CORS error when calling netlify function on redirected site

emilies · October 27, 2020, 6:35pm

I have a site https://tunes.emilybonar.com/ that I’ve redirected to TuneTester. It has a Netlify function which calls the spotify API and returns data. When I access the website at tunes.emilybonar.com, it works fine. However, when I go to TuneTester, I get a CORS error. My function endpoint is https://tunes.emilybonar.com/.netlify/functions/getSpotifyData?id=${id}. How do I configure this so I don’t get errors?

hrishikesh · October 27, 2020, 8:01pm

You can try defining the following headers on your request if you’re not doing it already:

'Access-Control-Allow-Origin': '*',
'Access-Control-Allow-Headers': 'Content-Type',
'Access-Control-Allow-Methods': 'GET, POST, PUT, DELETE'

emilies · October 27, 2020, 8:13pm

I added it as such:

fetch(`http://tunes.emilybonar.com/.netlify/functions/getSpotifyData?id=${id}`,
                {
                    headers: {
                        "Access-Control-Allow-Origin": "*",
                        "Access-Control-Allow-Headers": "Content-Type",
                        "Access-Control-Allow-Methods": "GET, POST, PUT, DELETE",
                    },
                },
            )

And I still get the following errors:

Cross-Origin Request Blocked: The Same Origin Policy disallows reading the remote resource at http://tunes.emilybonar.com/.netlify/functions/getSpotifyData?id=5xif4sULGuWiZDVCcjNXxR. (Reason: CORS header ‘Access-Control-Allow-Origin’ missing).
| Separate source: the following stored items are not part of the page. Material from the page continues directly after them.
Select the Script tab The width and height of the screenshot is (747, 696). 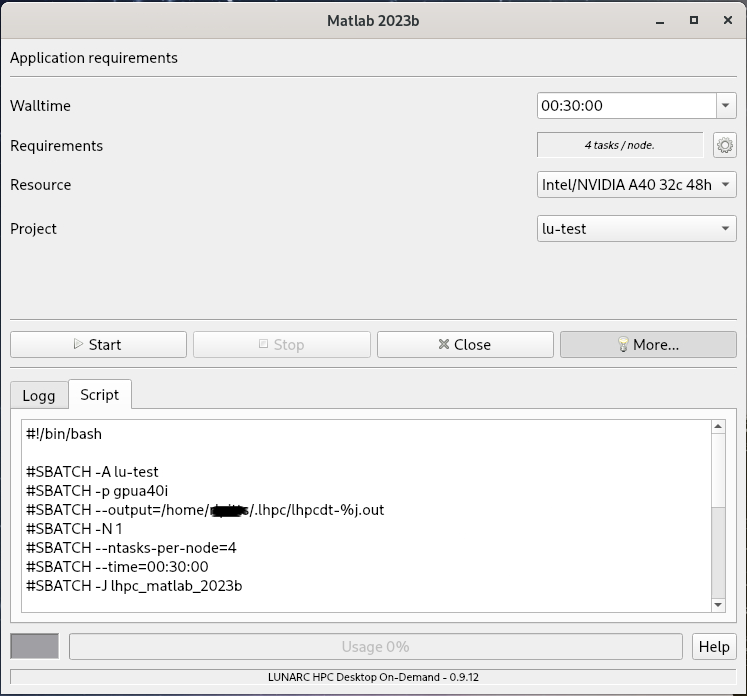[x=99, y=395]
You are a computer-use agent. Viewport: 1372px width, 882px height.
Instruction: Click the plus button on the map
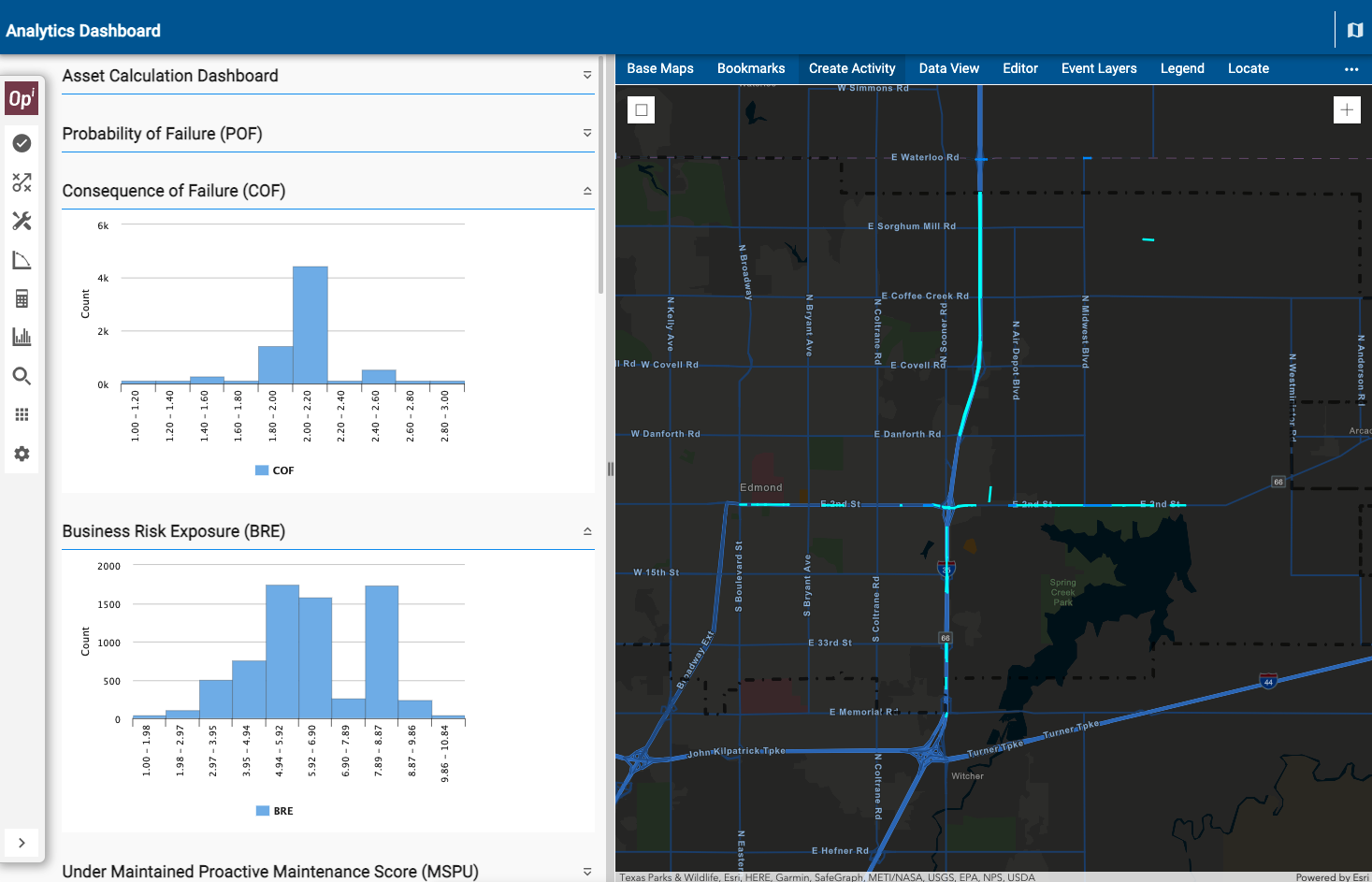[x=1347, y=109]
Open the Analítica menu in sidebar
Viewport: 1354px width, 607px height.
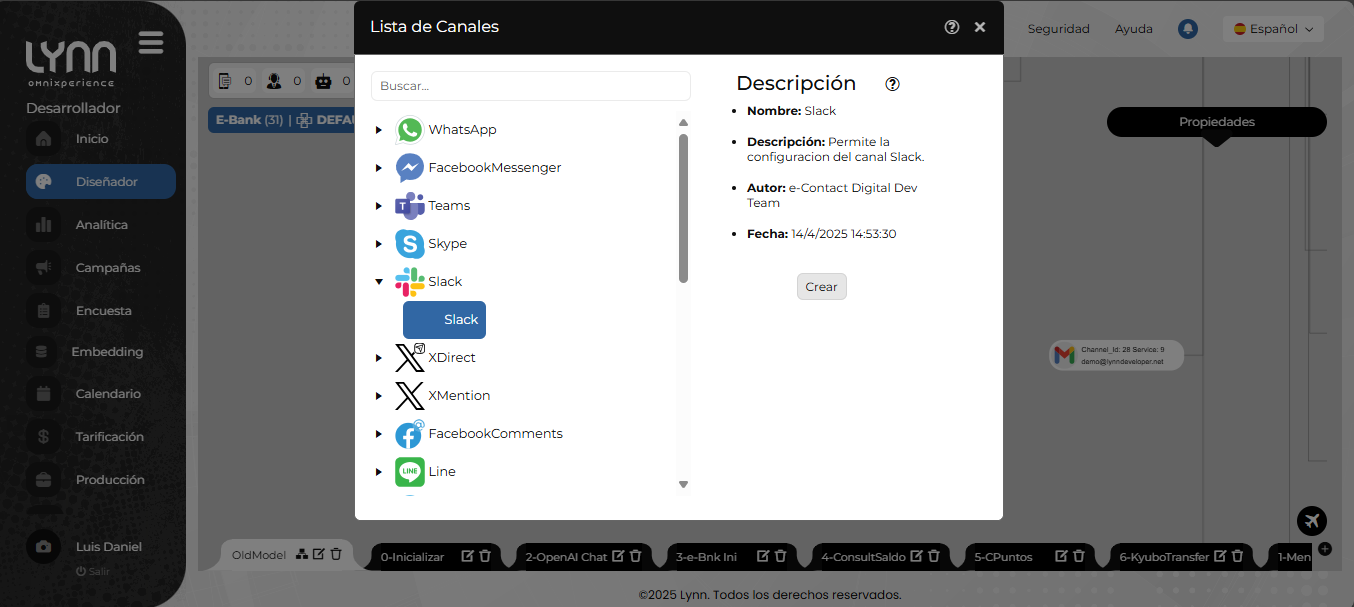coord(101,225)

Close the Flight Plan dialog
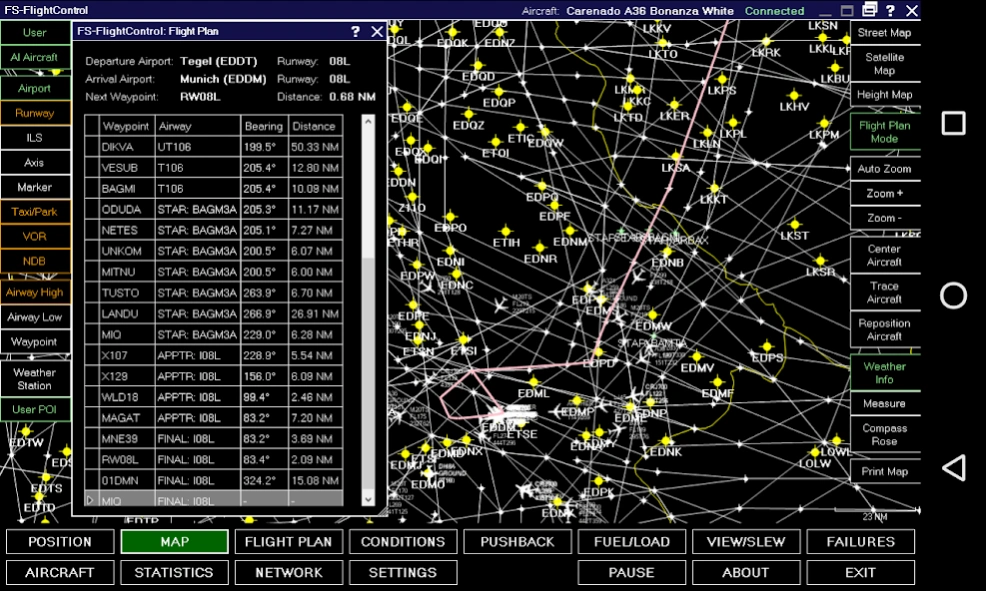[377, 32]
Cross-Origin Request Blocked: The Same Origin Policy disallows reading the remote resource at http://tunes.emilybonar.com/.netlify/functions/getSpotifyData?id=5xif4sULGuWiZDVCcjNXxR. (Reason: CORS request did not succeed).
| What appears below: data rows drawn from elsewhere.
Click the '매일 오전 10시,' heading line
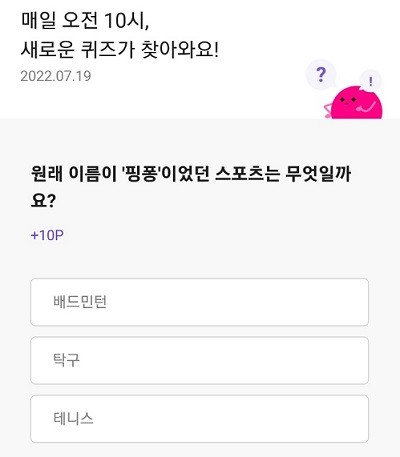 [x=85, y=21]
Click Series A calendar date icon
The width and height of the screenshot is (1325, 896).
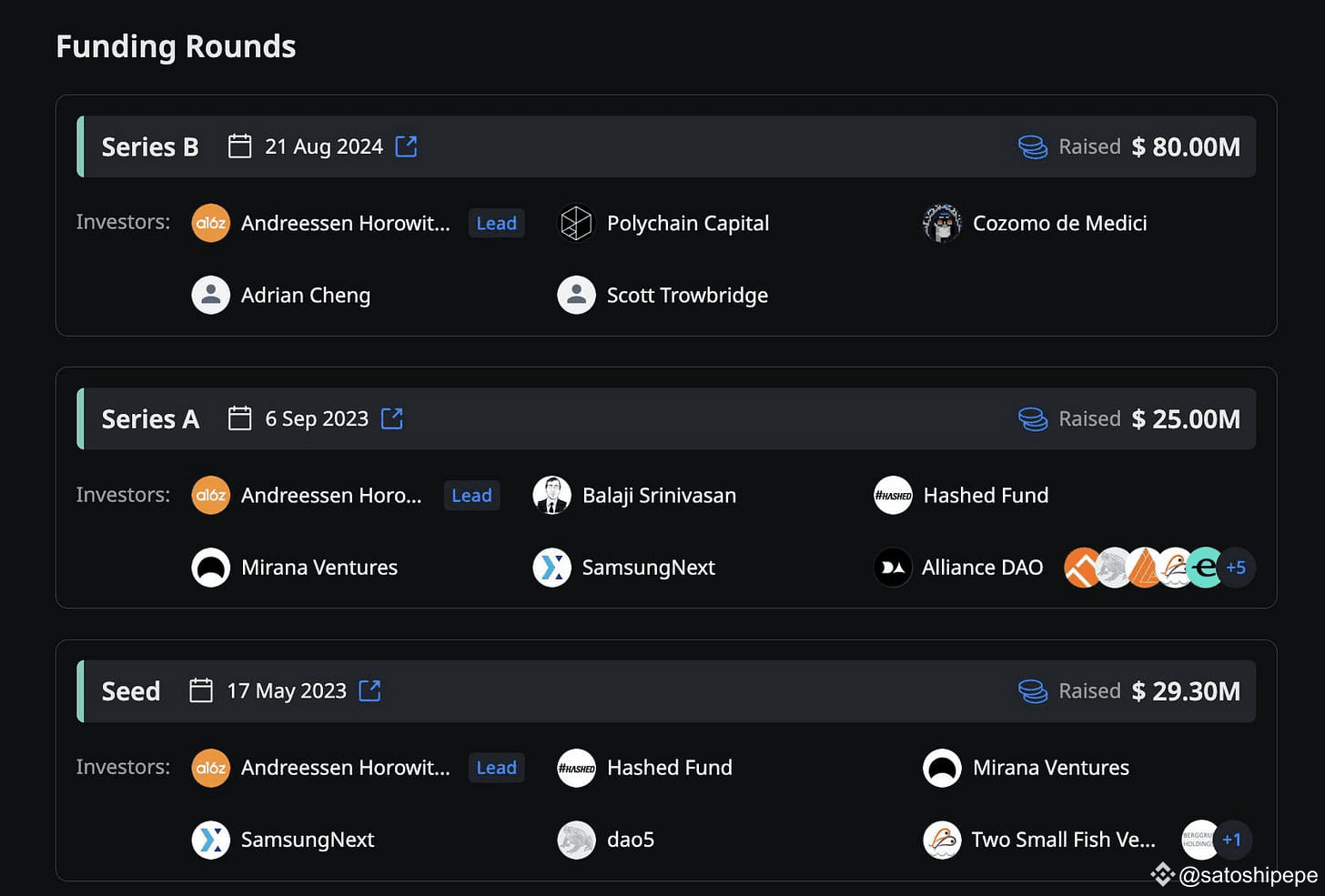coord(240,418)
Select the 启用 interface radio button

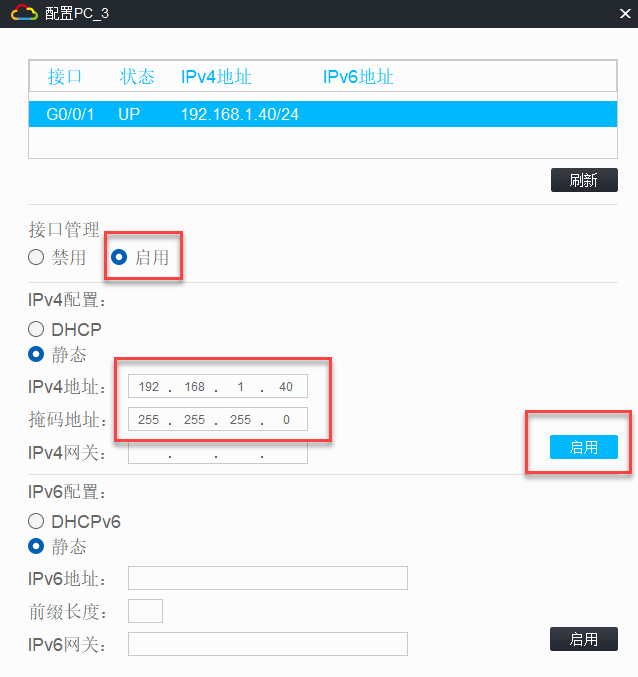click(120, 257)
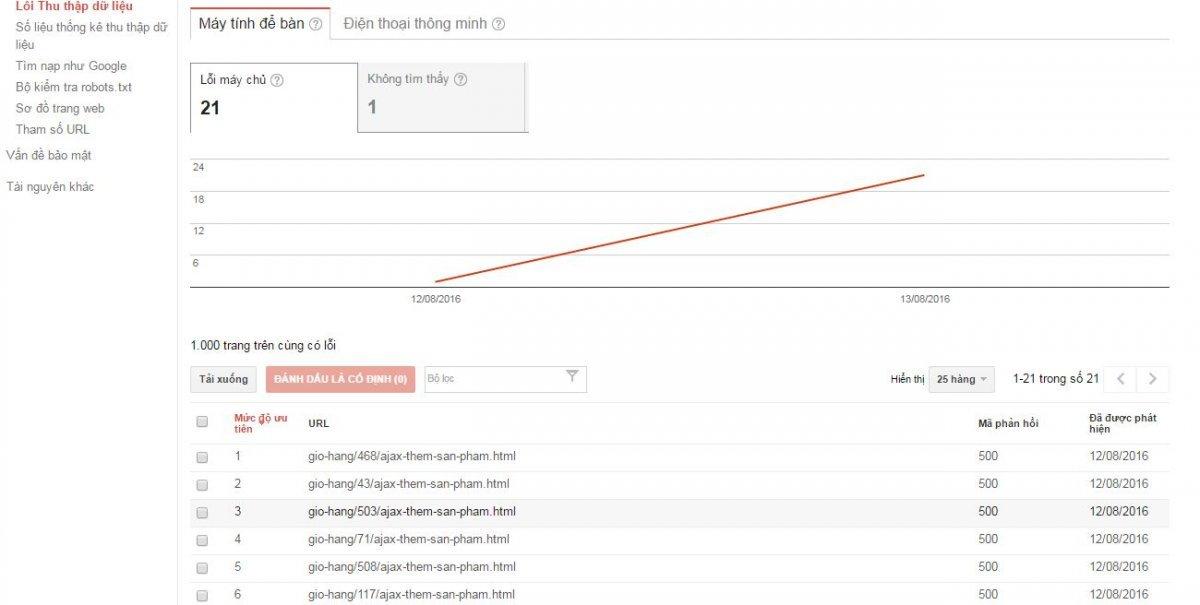Click the filter funnel icon in Bộ lọc
Viewport: 1200px width, 605px height.
tap(572, 377)
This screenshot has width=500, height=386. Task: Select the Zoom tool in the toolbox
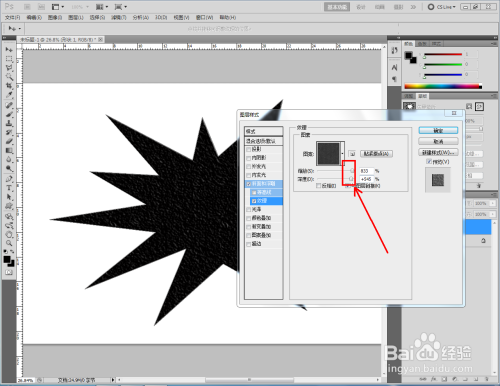click(9, 243)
TypeError: NetworkError when attempting to fetch resource.

hrishikesh · October 27, 2020, 8:25pm

My bad, the headers should not be on request, but on response. I just read about it here: https://community.akamai.com/customers/s/article/Cross-Origin-Request-Blocked-The-Same-Origin-Policy-disallows-reading-the-remote-resource-at-URL

When Site X is loading any content from Site Y:

Quoted from there:

To fix this issue, Site Y has to send Access-Control-Allow-Origin: * response header to allow other site to load resources. In case you want to allow only site X, then site Y should send Access-Control-Allow-Origin: [http://](http:)<domain-of-site-x>> to browser.

This hopefully fixes it.

Jamesjr95 · January 19, 2023, 5:19pm

I have ‘Access-Control-Allow-Origin’, ‘*’ on my response header but I still get this error when I make a request from my Netlify site:

Cross-Origin Request Blocked: The Same Origin Policy disallows reading the remote resource at http://localhost:3000/?q=d.json. (Reason: CORS request did not succeed). Status code: (null)

SamO · January 20, 2023, 7:44pm

@Jamesjr95 hmm that’s weird. Can I ask what browser you’re using? similar people mentioned that turning off enhanced tracking protected solve the problem for them maybe you can try that.